Geschäftsbericht 2025

Doppelte Wesentlichkeits­analyse

Im Jahr 2025 haben wir unsere doppelte Wesentlichkeitsanalyse (DMA) von 2024 im Einklang mit den European Sustainability Reporting Standards (ESRS) aktualisiert. Die Aktualisierung verfeinerte die Abstimmung der ESG-Themen mit Entwicklungen in unserem Geschäftsmodell, einschließlich unseres Übergangs zu einem börsennotierten Unternehmen, und stärkte die regulatorische Compliance.

Methodik und Einbindung der Stakeholder

Unsere DMA kombiniert Stakeholder-Interviews, Finanzanalysen und Expertenbewertungen, um wesentliche Auswirkungen, Risiken und Chancen entlang von ESG-Themen und der gesamten Wertschöpfungskette zu identifizieren.

Diese methodische Grundlage blieb 2025 unverändert, während die Aktualisierungen der ESRS integriert wurden. Die in 2024 identifizierten Auswirkungen, Risiken und Chancen wurden durch aktualisierte Stakeholder-Interviews und Expertenbewertungen verfeinert und validiert. Ein noch stärkerer Fokus wurde auf die umfassende Berücksichtigung der gesamten Wertschöpfungskette gelegt, unterstützt durch die verstärkte Einbindung aktueller wissenschaftlicher Publikationen und Branchenberichte.

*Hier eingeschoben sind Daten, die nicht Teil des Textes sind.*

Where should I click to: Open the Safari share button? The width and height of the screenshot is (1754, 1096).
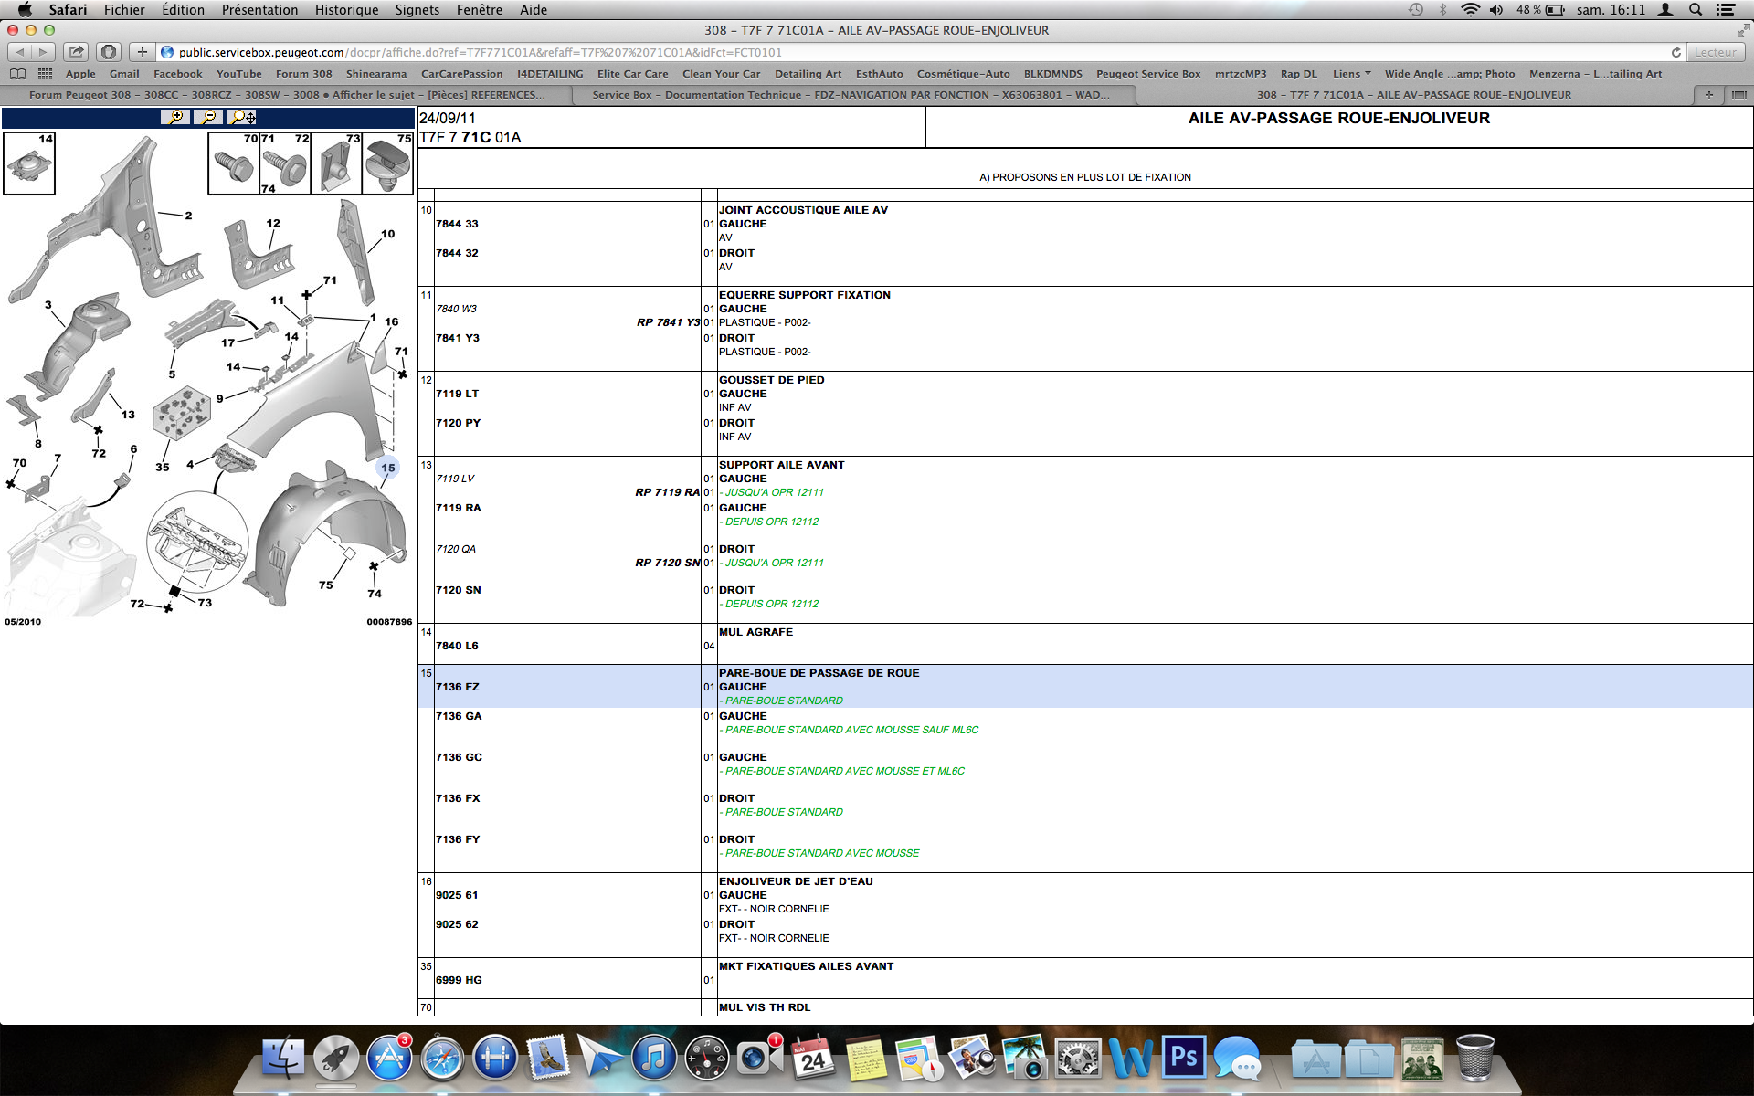coord(77,52)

Die wichtigsten Stakeholder-Gruppen –Kunden, Mitarbeitenden, Investoren, lokalen Gemeinschaften und Lieferanten – blieben unverändert. Nach dem Börsengang von PFISTERER im Jahr 2025 gewann die Relevanz von Kapitalmarkt-Stakeholdern weiter an Bedeutung. Qualitative Stakeholder-Interviews wurden daher erneut über interne Fachexperten durchgeführt, die als repräsentative Stellvertreter dieser Gruppen fungierten.

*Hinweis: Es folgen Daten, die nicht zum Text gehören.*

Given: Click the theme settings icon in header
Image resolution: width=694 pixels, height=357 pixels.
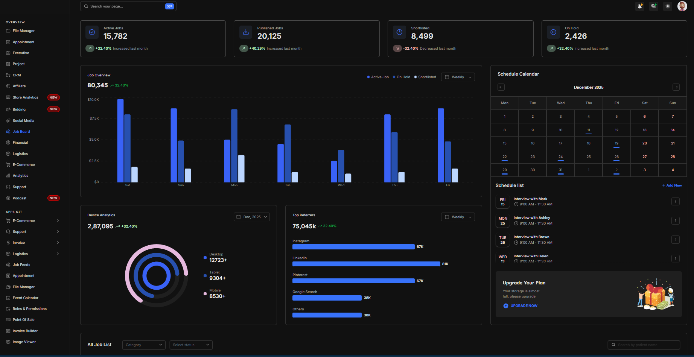Looking at the screenshot, I should point(668,6).
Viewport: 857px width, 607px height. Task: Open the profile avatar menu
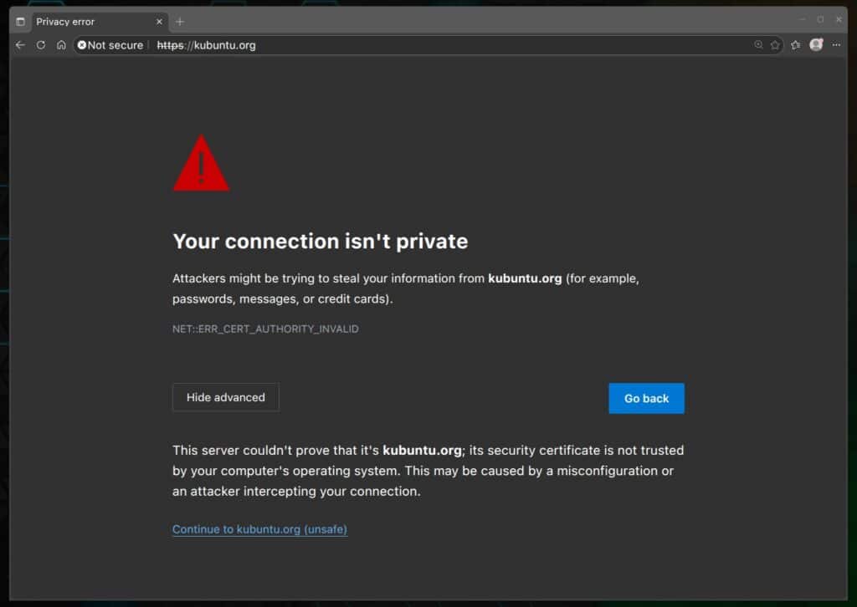[816, 45]
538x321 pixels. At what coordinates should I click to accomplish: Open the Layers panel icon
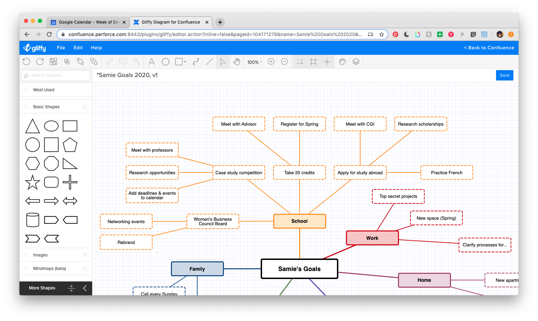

Die DMA wird weiterhin jährlich überprüft und aktualisiert, um die Übereinstimmung mit den sich entwickelnden ESRS-Anforderungen, den Erwartungen der Stakeholder und den Entwicklungen im Geschäft sicherzustellen.

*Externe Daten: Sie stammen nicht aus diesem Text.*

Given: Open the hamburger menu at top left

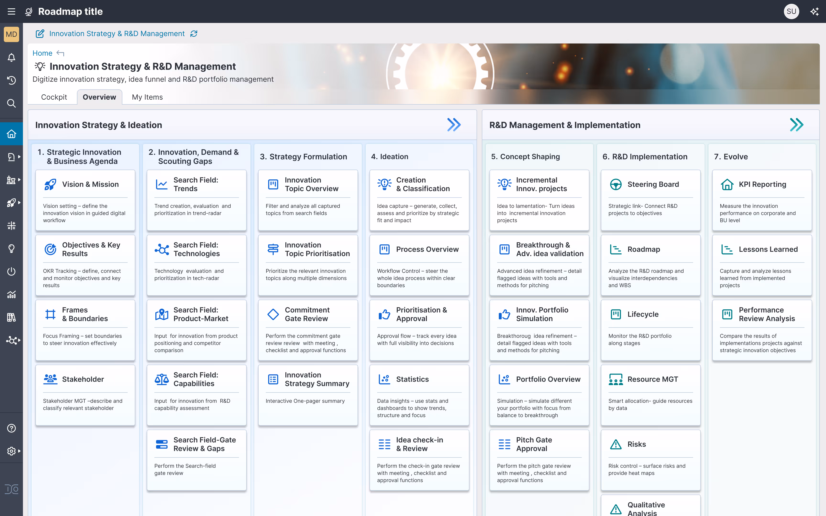Looking at the screenshot, I should point(11,11).
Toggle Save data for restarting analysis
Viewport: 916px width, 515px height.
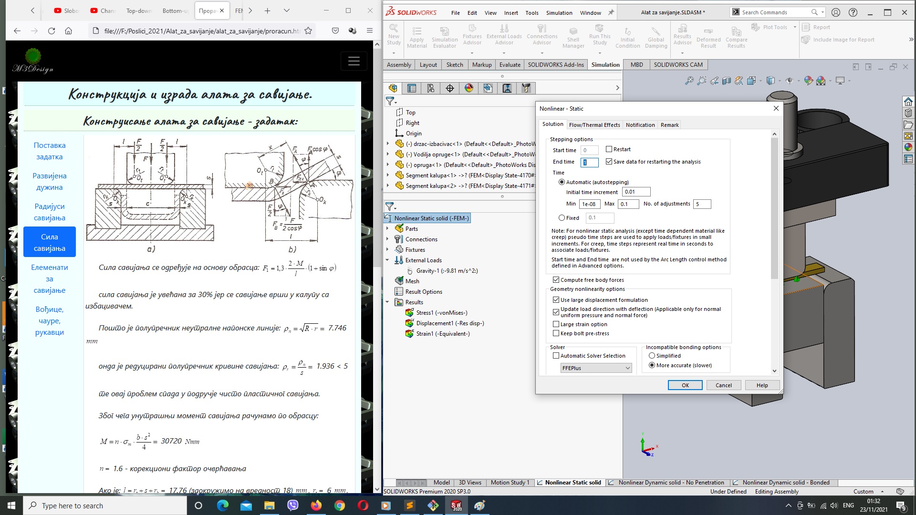click(608, 161)
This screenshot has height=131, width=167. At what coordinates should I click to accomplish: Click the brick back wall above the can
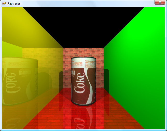83,52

Ergebnisse und strategische Ausrichtung

Die zentralen Prioritäten, die in der DMA 2024 identifiziert wurden – Energiewende, Ressourceneffizienz, Mitarbeiterzufriedenheit, Kundenorientierung und Governance – bleiben Kernbestandteil der Nachhaltigkeitsstrategie von PFISTERER und stimmen weiterhin mit den Unternehmenswerten Innovation, Verantwortung, Kundenfokus und Nachhaltigkeit überein.

Durch die methodische Verfeinerung und die stärkere Ausrichtung an den ESRS wurde das Thema „Arbeitnehmer in der Wertschöpfungskette“ ergänzt. Dies umfasst sowohl vorgelagerte Aspekte wie Arbeitsstandards und -bedingungen in der Lieferkette, als auch nachgelagerte Aspekte, darunter Arbeitssicherheit bei Installation und Betrieb sowie Produktsicherheit und Zuverlässigkeit.

Unsere Wesentlichen Themen

  • E1 – Klimawandel:
    Unterstützung der Elektrifizierung und Dekarbonisierung unserer Gesellschaft.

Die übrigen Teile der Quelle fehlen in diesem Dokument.